On a day-tour to the city, Ruth was sure about skipping questions about admissions, and university queries and her take on India. “I have hardly had the time to look around so don't even ask me if I have seen the city,” she shrugs. Instead what peps this lady up is queries on English language, books and reading habits. “Development is a global trend and English is a genuine international language. In reality, learning any language by divorcing it from the culture is not possible. To cater to these sections, British Council conducts various activities to enable proper cross cultural exchange between two countries.”
Ruth Gee moved to New Delhi, in September after spending six years in Hong Kong. An English teacher for 10 years, she says ‘she values the importance of open and transparent communications.' Before joining the British Council in 2000, Ruth was the Chief Executive of the British Training International, which marketed UK vocational qualifications and engaged with vocational education reform throughout the world, including Gujarat.
Celebrating 75 years of British Council in India, Ruth says “British Library will be launching 75 books.

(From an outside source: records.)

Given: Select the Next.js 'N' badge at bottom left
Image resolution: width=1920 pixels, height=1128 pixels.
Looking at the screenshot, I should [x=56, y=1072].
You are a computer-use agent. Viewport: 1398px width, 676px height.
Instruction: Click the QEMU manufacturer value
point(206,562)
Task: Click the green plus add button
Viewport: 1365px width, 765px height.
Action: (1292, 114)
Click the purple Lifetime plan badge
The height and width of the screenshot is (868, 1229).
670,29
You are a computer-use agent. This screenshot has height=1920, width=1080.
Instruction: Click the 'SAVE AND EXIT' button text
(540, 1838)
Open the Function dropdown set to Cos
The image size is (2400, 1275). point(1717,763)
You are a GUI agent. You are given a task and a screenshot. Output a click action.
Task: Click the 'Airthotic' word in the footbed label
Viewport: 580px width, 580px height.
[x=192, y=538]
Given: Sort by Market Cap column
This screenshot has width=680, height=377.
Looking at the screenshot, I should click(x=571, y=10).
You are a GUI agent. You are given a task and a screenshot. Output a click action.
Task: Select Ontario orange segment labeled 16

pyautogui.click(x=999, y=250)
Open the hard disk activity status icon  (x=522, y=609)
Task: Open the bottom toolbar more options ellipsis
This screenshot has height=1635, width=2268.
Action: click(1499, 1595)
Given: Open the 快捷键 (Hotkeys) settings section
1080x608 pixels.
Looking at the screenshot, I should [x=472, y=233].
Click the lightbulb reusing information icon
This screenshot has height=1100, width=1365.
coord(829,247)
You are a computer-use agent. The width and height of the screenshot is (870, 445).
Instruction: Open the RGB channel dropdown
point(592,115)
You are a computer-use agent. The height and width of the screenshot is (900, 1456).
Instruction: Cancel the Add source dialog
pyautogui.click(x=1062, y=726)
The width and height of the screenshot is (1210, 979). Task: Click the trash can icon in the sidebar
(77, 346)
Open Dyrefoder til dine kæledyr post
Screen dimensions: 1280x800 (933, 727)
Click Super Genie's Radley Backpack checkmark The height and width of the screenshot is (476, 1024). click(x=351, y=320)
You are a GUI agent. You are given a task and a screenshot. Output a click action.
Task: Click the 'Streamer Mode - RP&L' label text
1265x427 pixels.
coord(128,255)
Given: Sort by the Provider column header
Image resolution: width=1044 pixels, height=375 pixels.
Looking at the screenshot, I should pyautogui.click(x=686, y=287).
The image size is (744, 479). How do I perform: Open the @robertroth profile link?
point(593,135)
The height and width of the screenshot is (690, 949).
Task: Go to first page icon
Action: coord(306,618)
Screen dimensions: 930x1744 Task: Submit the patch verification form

We will soon unveil David Graddol's study on English language in India. His study is on the many types of ‘English' in India and each being legitimate,” explains Ruth.
Talking about reading habit and culture in India, Ruth says there is an increase in the children and family section. “Children's section is getting popular and this looks like a good indicator. Reading habit depends on PACT-Parents and Children and Teacher, the key to make develop reading is to make the source available. To read one need not be rich, you don't need investment, reading is about broader access. Recycle books and the world will turn wiser,” she says.